The Tobin Q ratio, which compares US share values to the cost of rebuilding companies, is now above 2.1 — well above the dot-com peak of 1.47. Economists say it is a yellow light, not a red one, but warrants discipline.
A widely-watched market valuation metric is flashing a signal that economists say has only been exceeded once before in modern history — at the height of the dot-com bubble in 2000.
The Tobin Q ratio compares the total market value of US listed companies to the replacement cost of their underlying assets. A reading above one means the market is valuing companies at more than it would cost to rebuild them from scratch. The long-run average is 0.85. At the dot-com peak in 2000, it reached 1.47. Today it stands at more than 2.1, as RNZ reported.

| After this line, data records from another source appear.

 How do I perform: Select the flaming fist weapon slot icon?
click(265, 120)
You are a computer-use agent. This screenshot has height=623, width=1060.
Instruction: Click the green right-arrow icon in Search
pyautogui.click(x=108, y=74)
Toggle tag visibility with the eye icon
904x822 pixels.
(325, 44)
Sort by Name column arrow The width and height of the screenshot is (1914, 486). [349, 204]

Pie Funds chief investment officer Mike Taylor said the signal deserved attention but should not be treated as a mechanical sell trigger. "The US equity market today is very different from the market of 50 years ago," he said. "A much larger share of market capitalisation now sits in companies whose real assets are software, intellectual property, data, networks, brands and scale advantages. Those are genuine economic assets, but they are not captured cleanly in a traditional replacement-cost framework." That said, Taylor noted that a very high Q still means investors are paying a substantial premium for future profitability, leaving less margin for error. "If margins normalise, rates stay higher, AI returns disappoint, or competitive and regulatory pressures rise, forward returns could be lower than investors have become used to."

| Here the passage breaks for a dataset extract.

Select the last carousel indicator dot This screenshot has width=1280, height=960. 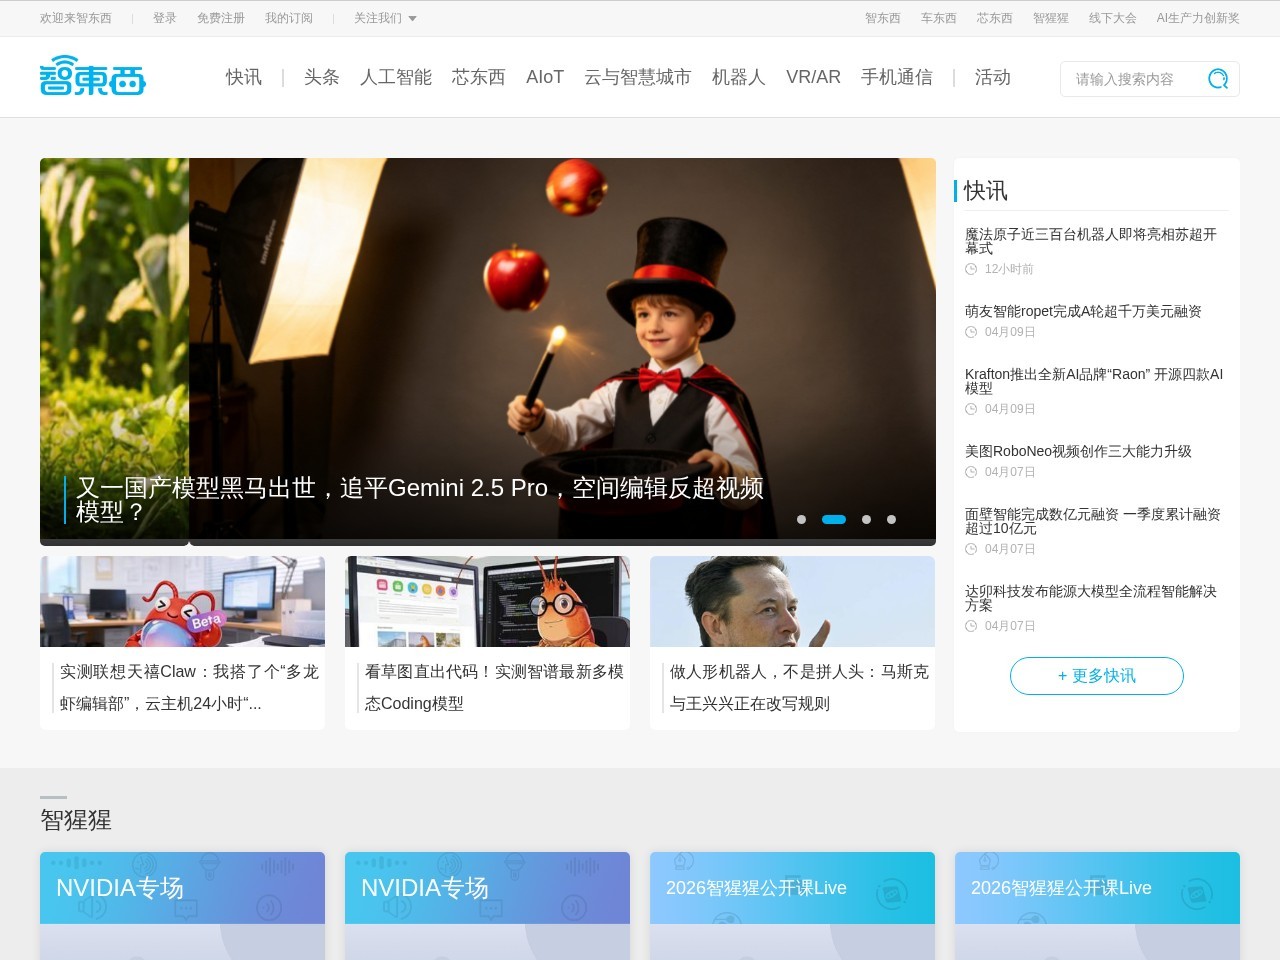click(x=891, y=519)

University of Auckland senior finance lecturer Gertjan Verdickt said the concern was warranted and that all standard metrics were stretched. The Shiller price-to-earnings ratio — which smooths earnings across business cycles — is at a level only previously seen at the dot-com peak. The S&P 500 earnings yield of 3.2 percent is now below the 10-year US Treasury yield, meaning the simplest equity risk premium measure is effectively negative. "The whole equity case rests on future earnings growth," Verdickt said. "My biggest concern is duration rather than level." Markets have shifted heavily toward long-duration assets — technology and AI-focused companies — where the bulk of expected cashflows sit far into the future. "Mechanically, low yields mean high duration. That makes valuations extremely sensitive to small changes in discount rates or growth expectations. A modest move in long rates or a repricing of the AI growth narrative translates into outsized price swings."

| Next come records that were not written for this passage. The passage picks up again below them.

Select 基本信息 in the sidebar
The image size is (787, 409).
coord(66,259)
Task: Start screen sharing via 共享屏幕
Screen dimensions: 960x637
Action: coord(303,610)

What this means for KiwiSaver members
Finsol financial adviser Gareth Dobson said the elevated valuations were something KiwiSaver members should be aware of. Active fund managers had in some cases reduced exposure to the US mega-cap companies driving these valuations, while passive funds that track indexes had much higher exposure by design. "With a passive fund, there's very little human element in mitigating overexposure," Dobson said. "You can see over the last one to two years, the growth funds that are indexed have been going really, really well — but six months down the track, things could have flipped completely."
The practical implication, according to Verdickt, is not necessarily an imminent correction but rather an expectation of higher volatility concentrated in the handful of mega-cap names that dominate US indexes. That pattern contrasts with New Zealand's housing market, which has shown another flat month in June 2026, per RNZ's housing market data. For investors who have been considering their KiwiSaver allocation, the environment is one that warrants review rather than panic — but also one where assuming the returns of the last decade will simply continue may not be warranted.
This article is for general information only and is not personalised financial advice. Seek advice from a licensed financial adviser (registered on the FSPR) for guidance specific to your situation.